Insurers are required to provide a coverage limit for residential property in an amount not less than the total assessed fair market value of the property, based on the most recent assessment of the parish in which the property is located. However, if the property doesn’t have any mortgage, then the homeowner can insure the property for any stated amount of insurance. If there is a mortgage on the property, an insurer can also provide a stated value policy for a sum not less than the “verified outstanding balance of any mortgage on the homeowner’s property, ensuring that the insurance coverage adequately reflects the financial obligations associated with the property.”  To satisfy the verification requirements, the homeowner electing a stated value policy must submit to his insurer a written accurate payoff statement from the entity holding the mortgage along with a mortgage certificate from the clerk of court indicating the presence or absence of a mortgage on the property.

It is also worth noting that before issuing any policy that limits coverage on the residential property equal to the unpaid principal balance of all mortgage loans on the policy, the insurer must obtain a signed statement from all insureds which contains a notice in boldfaced 18 point font  that provides “YOU ARE ELECTING TO PURCHASE COVERAGE AT A LIMIT THAT IS EQUAL TO ONLY THE UNPAID PRINCIPAL BALANCE OF THE MORTGAGE LOAN ON YOUR HOME.  ACCORDINGLY, IN THE EVENT OF TOTAL LOSS OF YOUR HOME OR A LOSS FOR WHCH THE COST TO REPAIR YOUR HOME EXCEEDS THE UNPAID BALANCE ON YOUR MORTGAGE LOAN, YOU WILL INCUR SIGNIFICANT FINANCIAL LOSSES INCLUDING THE POTENTIAL LOSS OF SOME OF YOUR HOME EQUITY.”

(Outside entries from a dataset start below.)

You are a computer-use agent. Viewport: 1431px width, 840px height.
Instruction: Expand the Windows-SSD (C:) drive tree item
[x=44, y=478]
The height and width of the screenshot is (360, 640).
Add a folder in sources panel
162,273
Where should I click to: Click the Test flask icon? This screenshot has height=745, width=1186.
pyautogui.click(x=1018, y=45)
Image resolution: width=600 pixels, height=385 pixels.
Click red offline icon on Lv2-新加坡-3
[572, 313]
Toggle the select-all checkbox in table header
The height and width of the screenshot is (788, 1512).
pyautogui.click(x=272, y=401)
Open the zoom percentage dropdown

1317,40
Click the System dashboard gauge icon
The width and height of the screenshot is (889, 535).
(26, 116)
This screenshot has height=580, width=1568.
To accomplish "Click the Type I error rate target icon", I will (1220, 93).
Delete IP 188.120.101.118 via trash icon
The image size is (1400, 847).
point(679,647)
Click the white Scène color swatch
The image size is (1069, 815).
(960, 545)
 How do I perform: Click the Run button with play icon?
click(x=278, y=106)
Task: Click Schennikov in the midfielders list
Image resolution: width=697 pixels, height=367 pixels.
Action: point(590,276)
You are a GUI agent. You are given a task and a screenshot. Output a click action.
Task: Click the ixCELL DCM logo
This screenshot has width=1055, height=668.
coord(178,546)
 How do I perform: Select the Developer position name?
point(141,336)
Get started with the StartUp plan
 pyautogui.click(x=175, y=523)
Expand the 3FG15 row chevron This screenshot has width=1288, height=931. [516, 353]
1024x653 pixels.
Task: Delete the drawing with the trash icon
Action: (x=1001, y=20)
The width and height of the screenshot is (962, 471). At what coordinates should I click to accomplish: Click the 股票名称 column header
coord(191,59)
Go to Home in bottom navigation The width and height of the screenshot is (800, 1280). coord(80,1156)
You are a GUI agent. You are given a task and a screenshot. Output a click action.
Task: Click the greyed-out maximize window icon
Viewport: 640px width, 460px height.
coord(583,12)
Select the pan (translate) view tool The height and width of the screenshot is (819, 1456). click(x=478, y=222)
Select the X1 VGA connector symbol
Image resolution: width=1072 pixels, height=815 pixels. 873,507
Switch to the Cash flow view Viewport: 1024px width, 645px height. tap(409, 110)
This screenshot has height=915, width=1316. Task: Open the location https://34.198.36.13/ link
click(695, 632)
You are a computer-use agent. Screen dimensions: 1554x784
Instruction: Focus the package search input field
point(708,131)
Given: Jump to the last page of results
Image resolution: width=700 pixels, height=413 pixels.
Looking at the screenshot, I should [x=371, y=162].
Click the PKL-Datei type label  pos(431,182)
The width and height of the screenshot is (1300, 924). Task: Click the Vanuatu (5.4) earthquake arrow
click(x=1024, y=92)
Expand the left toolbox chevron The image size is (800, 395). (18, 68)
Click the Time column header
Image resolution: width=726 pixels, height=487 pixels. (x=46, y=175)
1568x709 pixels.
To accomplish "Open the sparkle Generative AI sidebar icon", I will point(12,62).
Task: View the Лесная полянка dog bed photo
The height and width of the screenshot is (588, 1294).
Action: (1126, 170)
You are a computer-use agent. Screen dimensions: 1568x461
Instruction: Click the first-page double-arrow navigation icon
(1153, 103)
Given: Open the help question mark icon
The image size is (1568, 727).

Depending on the investor of the borrower’s loans, a borrower’s election to obtain a stated value policy could conflict with investor requirements.   For example, Freddie Mac imposes insurance limits that must at least equal the higher of: (i) The unpaid principal balance (UPB) of the mortgage, or (ii) 80% of the full replacement cost value (RCV) of the insurable improvements as of the current insurance policy effective date.  Moreover, insurance policies must provide for claims to be settled on a replacement cost basis. As Freddie Mac states, if during the term of the mortgage, the mortgaged property is not covered by the minimum property insurance requirements, the servicer must comply with Freddie Mac’s lender placed insurance requirements.  On the other hand, Fannie Mae requires that lender or servicer verify that the property insurance coverage amount for a first mortgage secured by one- to four-unit property is at least equal to the lesser of: (i) 100% of the RCV of the improvements as of the current property insurance policy effective date, or (ii) the UPB of the loan, provided it equals no less than 80% of the RCV of the improvements as of the current property insurance policy effective date.

What to Do Now?

Now may be a good time to educate Louisiana borrowers of the applicable insurance requirements applicable to their loans so that borrowers don’t obtain a policy inconsistent with investor requirements.